### PROBLEMS TO SOLVE
(a) In the article on aging and the hypothalamus, which journal published the study online?
(b) Condense the paragraph of the article on aging and the hypothalamus that opens with "After studying the activity" into a short bulleted list that keeps its main facts.
(c) Please repeat word for word the part of the article on aging and the hypothalamus starting at "After studying the" and ending at "process in mice.".

Scientists Halt Aging in Mice by Tweaking Activity in Almond-Sized Brain Region
Scientists have discovered for the first time that the body's aging switch may be located in the brain region that controls growth, reproduction and metabolism.
The latest study, published online in the journal Nature, revealed that the brain's hypothalamus, an almond-sized brain region located just above the brain stem deep in the brain, may be the body's "fountain of aging".
Researchers at Albert Einstein College of Medicine of Yeshiva University believe their discovery could lead to new treatments for extending lifespan and combating age-related diseases
"Scientists have long wondered whether aging occurs independently in the body's various tissues or if it could be actively regulated by an organ in the body," senior author Dr. Dongsheng Cai, a professor of molecular pharmacology at Einstein, said in a news release. "It's clear from our study that many aspects of aging are controlled by the hypothalamus. What's exciting is that it's possible - at least in mice - to alter signaling within the hypothalamus to slow down the aging process and increase longevity."
The hypothalamus is known to play essential roles in growth, development, reproduction and metabolism. However, researchers suspected that the brain region might also play a key role in aging through the influence it has throughout the body.
"As people age, you can detect inflammatory changes in various tissues," Cai explained. "Inflammation is also involved in various age-related diseases, such as metabolic syndrome, cardiovascular disease, neurological disease and many types of cancer." Cai and his team previously found that inflammatory changes in the hypothalamus can trigger various components of metabolic syndrome, a combination of conditions that can lead to heart disease and diabetes.
To understand how the hypothalamus might trigger aging, researchers decided to study on hypothalamic inflammation by tracking the activity of NF-κB (nuclear factor kappa-light-chain-enhancer of activated B cells), a molecule that controls DNA transcription and is involved in inflammation and the body's response to stress.
After studying the activity of the NF-κB in the brains of mice, researchers found that the molecule becomes more active in the hypothalamus as the mouse grows older. Further analysis revealed that activating the NF-κB pathway in the hypothalamus of mice significantly accelerated the aging process in mice.

### DATA SHOWN
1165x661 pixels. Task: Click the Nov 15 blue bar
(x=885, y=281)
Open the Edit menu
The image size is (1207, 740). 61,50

### ANSWER LIST
(a) Nature.

(b)
- In mice, NF-κB becomes more active in the hypothalamus as they grow older.
- Activating the NF-κB pathway in the hypothalamus significantly accelerated aging in mice.

(c)
After studying the activity of the NF-κB in the brains of mice, researchers found that the molecule becomes more active in the hypothalamus as the mouse grows older. Further analysis revealed that activating the NF-κB pathway in the hypothalamus of mice significantly accelerated the aging process in mice.